**EXERCISE**
Copy out unchanged the lines of the records from the one containing "Electronics (34, 29)" through the one containing "Home (27, 1011)", including both.

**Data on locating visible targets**

-*-*-

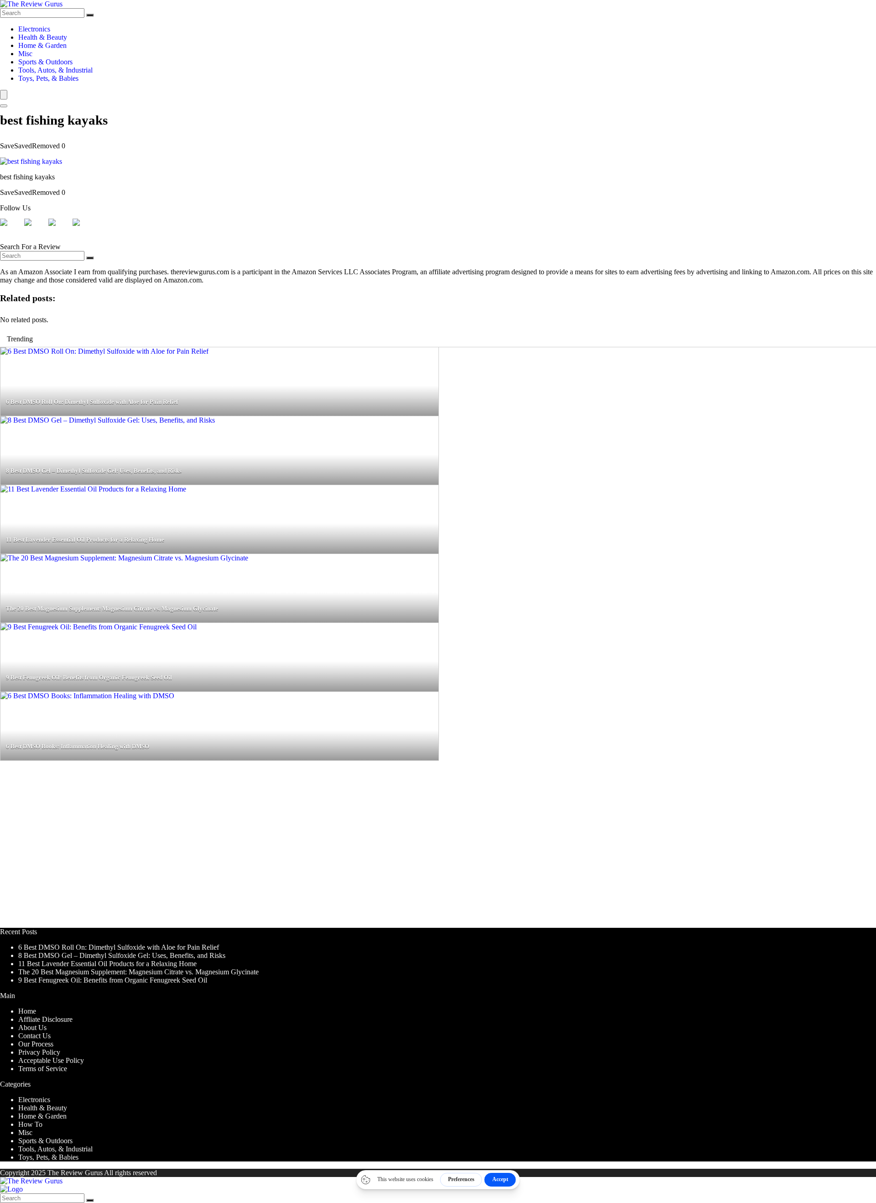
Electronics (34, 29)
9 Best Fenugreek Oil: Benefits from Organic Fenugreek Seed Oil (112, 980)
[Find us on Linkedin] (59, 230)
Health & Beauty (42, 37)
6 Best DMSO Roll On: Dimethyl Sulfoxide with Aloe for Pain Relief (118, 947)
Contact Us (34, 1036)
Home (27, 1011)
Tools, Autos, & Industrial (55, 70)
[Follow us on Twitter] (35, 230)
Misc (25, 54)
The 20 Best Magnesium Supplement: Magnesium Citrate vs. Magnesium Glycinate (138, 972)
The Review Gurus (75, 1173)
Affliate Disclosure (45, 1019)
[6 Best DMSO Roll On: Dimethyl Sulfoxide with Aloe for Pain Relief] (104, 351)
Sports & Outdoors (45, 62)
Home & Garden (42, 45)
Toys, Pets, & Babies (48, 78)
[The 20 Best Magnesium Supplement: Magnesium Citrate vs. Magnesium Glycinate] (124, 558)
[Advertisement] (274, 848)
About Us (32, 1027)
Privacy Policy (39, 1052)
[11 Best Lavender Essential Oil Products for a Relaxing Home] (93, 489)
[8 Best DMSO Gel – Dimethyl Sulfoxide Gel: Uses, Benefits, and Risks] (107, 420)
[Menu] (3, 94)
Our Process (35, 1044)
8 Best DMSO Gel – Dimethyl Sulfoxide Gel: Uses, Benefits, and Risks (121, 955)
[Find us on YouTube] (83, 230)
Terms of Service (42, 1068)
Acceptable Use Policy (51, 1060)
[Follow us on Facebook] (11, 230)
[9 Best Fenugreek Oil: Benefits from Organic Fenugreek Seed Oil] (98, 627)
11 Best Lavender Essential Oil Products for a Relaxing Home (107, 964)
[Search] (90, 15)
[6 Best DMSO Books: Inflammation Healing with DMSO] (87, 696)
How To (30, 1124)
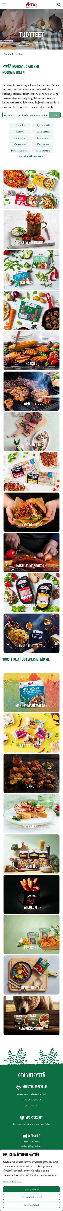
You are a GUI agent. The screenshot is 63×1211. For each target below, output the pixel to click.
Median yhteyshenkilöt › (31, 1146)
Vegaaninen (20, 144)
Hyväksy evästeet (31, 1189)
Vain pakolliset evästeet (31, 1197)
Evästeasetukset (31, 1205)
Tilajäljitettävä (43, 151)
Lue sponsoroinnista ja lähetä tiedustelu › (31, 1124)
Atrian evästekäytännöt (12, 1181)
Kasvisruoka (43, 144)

-*-*-

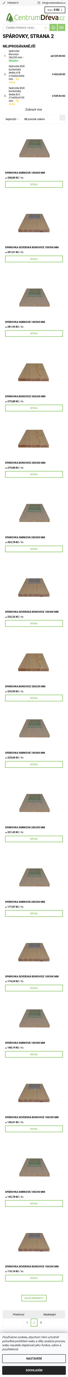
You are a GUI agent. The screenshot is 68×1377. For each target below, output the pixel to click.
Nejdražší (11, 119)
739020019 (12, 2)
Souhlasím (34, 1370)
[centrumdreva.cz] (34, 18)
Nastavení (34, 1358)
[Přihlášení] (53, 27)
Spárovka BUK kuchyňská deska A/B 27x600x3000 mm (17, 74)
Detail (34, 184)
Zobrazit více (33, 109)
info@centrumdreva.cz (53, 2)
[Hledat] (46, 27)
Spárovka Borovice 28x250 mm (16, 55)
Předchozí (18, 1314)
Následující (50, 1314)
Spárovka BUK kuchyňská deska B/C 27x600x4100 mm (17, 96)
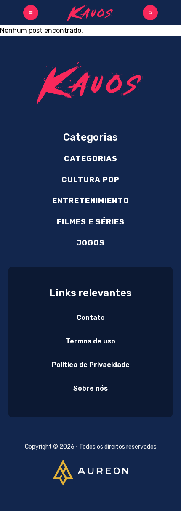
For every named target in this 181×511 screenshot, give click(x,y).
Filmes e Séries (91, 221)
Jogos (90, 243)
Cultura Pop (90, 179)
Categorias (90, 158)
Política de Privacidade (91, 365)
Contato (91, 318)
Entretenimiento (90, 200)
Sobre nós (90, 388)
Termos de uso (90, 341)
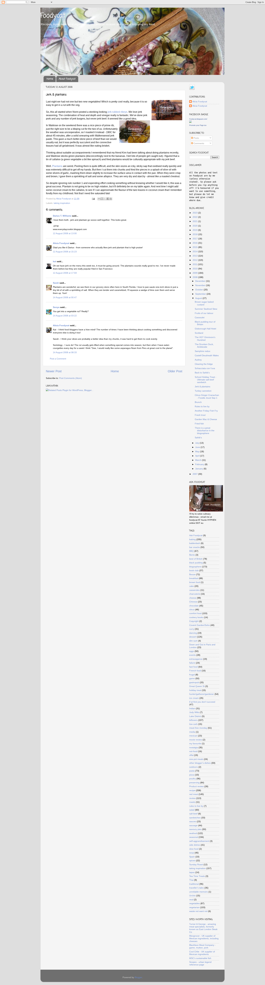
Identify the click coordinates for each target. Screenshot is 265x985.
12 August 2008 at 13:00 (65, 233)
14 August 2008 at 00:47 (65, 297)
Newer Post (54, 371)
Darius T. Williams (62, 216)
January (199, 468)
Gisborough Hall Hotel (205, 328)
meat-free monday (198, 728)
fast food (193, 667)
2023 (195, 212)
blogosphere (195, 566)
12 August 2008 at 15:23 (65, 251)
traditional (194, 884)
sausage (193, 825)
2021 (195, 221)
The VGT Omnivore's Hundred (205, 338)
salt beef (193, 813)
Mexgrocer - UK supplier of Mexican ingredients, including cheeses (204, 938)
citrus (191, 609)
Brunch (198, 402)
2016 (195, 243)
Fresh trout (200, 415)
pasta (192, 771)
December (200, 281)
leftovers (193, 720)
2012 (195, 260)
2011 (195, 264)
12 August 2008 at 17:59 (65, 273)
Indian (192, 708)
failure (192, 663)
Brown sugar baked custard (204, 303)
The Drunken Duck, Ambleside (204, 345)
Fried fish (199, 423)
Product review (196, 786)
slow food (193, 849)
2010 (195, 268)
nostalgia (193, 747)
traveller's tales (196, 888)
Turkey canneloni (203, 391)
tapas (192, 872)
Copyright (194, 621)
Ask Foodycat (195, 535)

-*-*-

**TASK RESPONSE**
Electronics (34, 29)
9 Best Fenugreek Oil: Benefits from Organic Fenugreek Seed Oil (112, 980)
[Find us on Linkedin] (59, 230)
Health & Beauty (42, 37)
6 Best DMSO Roll On: Dimethyl Sulfoxide with Aloe for Pain Relief (118, 947)
Contact Us (34, 1036)
Home (27, 1011)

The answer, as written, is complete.